Lignes N°43 (les politiques de Maurice Blanchot, 1930-1993)
Pour éviter tout malentendu, il faut d’abord dire que la revue Lignes, laquelle publia souvent lettres et textes de Blanchot, y compris politiques, se devait de revenir sur ce que l’on ne savait que déjà trop, dès 1976 (le revue Gramma publiant quatre textes politiques des années 30) du/des passé(s) de Blanchot. Dire que cet examen critique, nécessaire et scrupuleux, n’écarte ni ne dévalue l’enjeu que l’œuvre de Blanchot a et tient dans la littérature de l’après-guerre. Lignes interroge au contraire ce qui put conduire un penseur si fin, dont la « conversion du fascisme à un certain communisme », dite exemplaire, à euphémiser, à minorer, à cacher, voire à dissimuler à ses amis et interlocuteurs, ce qu’il écrivit en son nom et parfois en tant que rédacteur de 1930 à 1940 dans différentes revues, telles que Le Journal des débats, Combat, L’Insurgé… Si l’on peut s’étonner que le volume constitué par Les Cahiers de la Nrf, paru cinq ans après sa mort (M. B. Écrits politiques, 1953-1993), n’ait pas jugé nécessaire de les y regrouper tous (alors que disponibles à la Bnf), afin d’en proposer une analyse méthodologique et historiographique, ce numéro de Lignes éclaire enfin ce qui, dans son œuvre, fit se croiser autant l’insoupçonnable que l’inavouable.

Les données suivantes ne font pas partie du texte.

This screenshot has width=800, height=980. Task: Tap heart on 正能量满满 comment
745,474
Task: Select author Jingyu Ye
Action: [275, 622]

À presque 24 ans, et ce jusqu’en 1940, Blanchot fut un rédacteur scrupuleux d’une extrême droite nationaliste (maurassienne), « voire d’un fascisme à la française » (Philippe Lacoue-Labarthe), dont la violence (celle de son auteur) appelait au terrorisme et au meurtre politique, dont celui des représentants du Front Populaire, et de Léon Blum particulièrement. Celle-ci fut l’indice de la révélation d’un antisémitisme de pensée ambigu (c’est toute la question – que certains dirent « ponctuel », « modéré » ou « raisonnable » ! et que lui-même nia), mais elle constitua aussi la hargne de ses refus futurs, mot devenu alors leitmotive de ses engagements après-guerre. La longue analyse que donne François Raimondi est éloquente, par les contre-vérités ou imprécisions qu’elle rétablit, les citations qu’elle donne à lire, telle celle-ci, parue dans Combat (1936) : le Front populaire y étant jugé « un conglomérat d’intérêts soviétiques, juifs, capitalistes », qu’il faut rappeler « par la peur à la raison », c’est-à-dire « abattre ».
Comment penser le passage d’une écriture du refus, du rejet, de l’écart, de la rage, qui habite M. B. dès les années 30, à ce qui constituera son autre pensée (gauche radicale et philosémite), au moins publique de 53 à 93 ? Comment se reporter de l’un à (ou sur) l’autre, de l’insurgé et anticonformisme d’extrême droite fascisante à un certain communisme de pensée (dès 1953) tout dirigé contre De Gaulle, la Guerre d’Algérie (dont le Manifeste des 121), puis tendu vers les événements de Mai ? Comment entendre cette « conversion » alors que des explications peu claires, qui disent la préciser, masque le passé que Blanchot dénie presque* ? Les textes ici réunis, dont le très fort entretien entre Jean-Luc Nancy et Mathilde Girard, y répondent tous (y compris en hypothèses philosophiques), de la trahison intérieure au désœuvrement, de la contrition à l’effacement, ou à cet « ébranlement de la rupture, qui emporte avec lui jour et nuit » (Michel Surya), c’est-à-dire vers ce que M. B. distinguait habilement de l’écriture (de jour) politique à celle de nuit (qui serait pensée et condition de la littérature).
Qu’il n’y a sans doute plus à distinguer l’une de l’autre, jusque dans l’emportement d’une pensée ayant voulu se penser au-delà de sa négativité, voire par-delà sa souveraineté à atteindre son « abandon sans limite », c’est ce que vise Surya en une analyse sans concession. Ce dernier rappelle aussi comment Blanchot, accusant Heidegger de ses erreurs (de 33-34), s’accusa lui-même, « la question centrale de [son] inconséquence (…) pos[ant] en permanence le plus grave des problèmes par rapport à sa pensée même ».
Emmanuel Laugier
Lignes N° 43
236 pages, 22 € ;
* Il faut comparer les textes ici cités avec la lettre publiée in extenso que Blanchot adresse à ce sujet à Roger Laporte, in : Jean-Luc Nancy, Maurice Blanchot, passion politique (Galilée, 2011).